I have become an avid collector. You name it… I have it. My husband and sons ridicule my passion for putting aside paper clips, old shoe laces, discarded wires and torn bed sheets. Yet, when they need something to fix their cycle or clean the carburetor, they come to me! Even friends have got wise to my value as a warehouse and call me up for odds and ends. Lately, my fetish for colleting has increased, thanks to the various contests floated by so many manufacturers.
Ever since a company announced its “T-shirts/doodle pens for wrappers” scheme, I put aside wrappers of everything I buy – just in case! If at any time you need biscuit wrappers, vermicelli cartons or condensed milk tins with labels, you know whom to call. There is a special box in the lumber room, which has caps of bottles ranging from pickles to honey to soya sauce to soft drinks. This habit has become so incurable that even when I visit people and they offer me a bottled drink, I ask them if they could give me the cap instead. They give me a strange look and then the cap. I accept the latter and ignore the former.
When I see a movie, I keep the counterfoils and just as well too – I once won a prize in a contest sponsored by a film company where the entry form was to be sent with the counterfoils. My friends have standing instructions from me to pass the counterfoils of the tickets whenever they see a movie. Bus tickets also may come in handy, so I stuff mine into my handbag and transfer the lot every week into a bag specially kept for it.

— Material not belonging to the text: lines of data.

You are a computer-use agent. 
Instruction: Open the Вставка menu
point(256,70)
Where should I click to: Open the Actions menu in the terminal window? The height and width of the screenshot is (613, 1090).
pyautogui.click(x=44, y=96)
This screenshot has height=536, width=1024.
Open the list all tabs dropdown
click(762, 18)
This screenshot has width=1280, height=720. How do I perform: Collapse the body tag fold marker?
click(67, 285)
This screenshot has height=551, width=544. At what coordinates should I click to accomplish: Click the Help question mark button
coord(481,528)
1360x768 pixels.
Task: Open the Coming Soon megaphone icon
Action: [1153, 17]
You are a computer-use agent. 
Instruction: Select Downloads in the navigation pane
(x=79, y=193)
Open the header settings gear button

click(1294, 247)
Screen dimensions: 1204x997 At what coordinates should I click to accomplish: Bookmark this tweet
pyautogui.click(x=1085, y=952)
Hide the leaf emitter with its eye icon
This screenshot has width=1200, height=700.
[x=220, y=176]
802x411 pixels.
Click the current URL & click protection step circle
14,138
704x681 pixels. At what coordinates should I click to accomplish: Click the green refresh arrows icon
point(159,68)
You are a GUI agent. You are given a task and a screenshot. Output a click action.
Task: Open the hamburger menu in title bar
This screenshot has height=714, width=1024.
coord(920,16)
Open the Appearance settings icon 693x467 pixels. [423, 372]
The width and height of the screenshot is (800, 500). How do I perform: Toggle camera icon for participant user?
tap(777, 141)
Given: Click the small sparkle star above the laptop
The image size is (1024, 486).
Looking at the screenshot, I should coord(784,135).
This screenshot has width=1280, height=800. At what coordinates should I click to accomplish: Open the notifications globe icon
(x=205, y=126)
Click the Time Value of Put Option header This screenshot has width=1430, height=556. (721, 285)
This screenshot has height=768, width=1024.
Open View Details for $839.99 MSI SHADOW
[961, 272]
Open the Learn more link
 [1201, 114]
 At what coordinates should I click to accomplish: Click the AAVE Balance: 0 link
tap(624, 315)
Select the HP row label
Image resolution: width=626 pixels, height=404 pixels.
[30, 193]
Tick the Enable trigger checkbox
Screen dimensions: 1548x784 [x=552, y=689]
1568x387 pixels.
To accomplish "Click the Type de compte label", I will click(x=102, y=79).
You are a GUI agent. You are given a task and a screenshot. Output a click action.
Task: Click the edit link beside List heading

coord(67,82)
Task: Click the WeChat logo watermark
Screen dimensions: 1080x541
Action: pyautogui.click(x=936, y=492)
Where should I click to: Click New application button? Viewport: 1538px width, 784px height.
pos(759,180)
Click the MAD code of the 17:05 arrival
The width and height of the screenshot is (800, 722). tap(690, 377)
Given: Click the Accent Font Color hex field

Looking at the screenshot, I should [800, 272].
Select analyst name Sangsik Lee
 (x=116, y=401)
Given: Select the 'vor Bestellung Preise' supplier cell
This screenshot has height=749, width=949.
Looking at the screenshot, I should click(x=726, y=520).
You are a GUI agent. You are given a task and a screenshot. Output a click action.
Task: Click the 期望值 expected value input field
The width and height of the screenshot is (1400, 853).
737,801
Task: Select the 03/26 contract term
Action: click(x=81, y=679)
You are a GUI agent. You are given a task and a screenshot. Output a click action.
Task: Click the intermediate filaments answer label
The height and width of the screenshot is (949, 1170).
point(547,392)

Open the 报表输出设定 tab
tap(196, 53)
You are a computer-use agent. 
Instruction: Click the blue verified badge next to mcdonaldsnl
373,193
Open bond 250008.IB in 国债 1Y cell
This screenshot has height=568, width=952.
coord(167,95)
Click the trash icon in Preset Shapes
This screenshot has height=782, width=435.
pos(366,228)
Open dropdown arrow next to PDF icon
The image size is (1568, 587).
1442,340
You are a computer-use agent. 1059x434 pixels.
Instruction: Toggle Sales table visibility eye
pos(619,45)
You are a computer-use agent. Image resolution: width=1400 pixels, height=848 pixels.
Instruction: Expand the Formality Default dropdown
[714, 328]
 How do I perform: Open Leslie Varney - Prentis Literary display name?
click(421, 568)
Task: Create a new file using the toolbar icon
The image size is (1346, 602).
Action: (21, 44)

This fad has a story behind it. One day, as I got off the bus, a ticket inspector asked for my ticket which alas, had dropped out of my hand while I was busy juggling with my shopping, my handbag, my saree, and strap above, and avoiding a crazy guy who kept bumping into me from behind. The inspector listened to this, gave a I-won’t-believe-this-crap smile and insisted on my paying a 10-rupee fine. Since then, I cling on to my ticket for dear life and thanks to this experience and my collector’s instinct, bus tickets are a favourite with me.
I also keep bills in small box files -you never know when you might need them. Six months after I had bought a particularly fetching ensemble from an emporium and washed it, the wretched thing bled like it had hemorrhage. I flipped through my bill file, found the cash memo and hurried to the emporium, which replaced the dress! “Caveat emptor” warns legal jargon – let the buyer beware; but in my case, let the seller beware – he has to deal with a “bill collector.”
However, I am not as bad as an old aunt of mine. She had a locked trunk, the contents of which we were all curious about. When she died, her beneficiaries eagerly broke open the trunk to partake of its contents. Imagine their horror when they found shorn locks of her husband! She had zealously collected all the hair snipped off by the barber from uncle’s head, every month! Now that’s what I would call an “he(a)irloom.”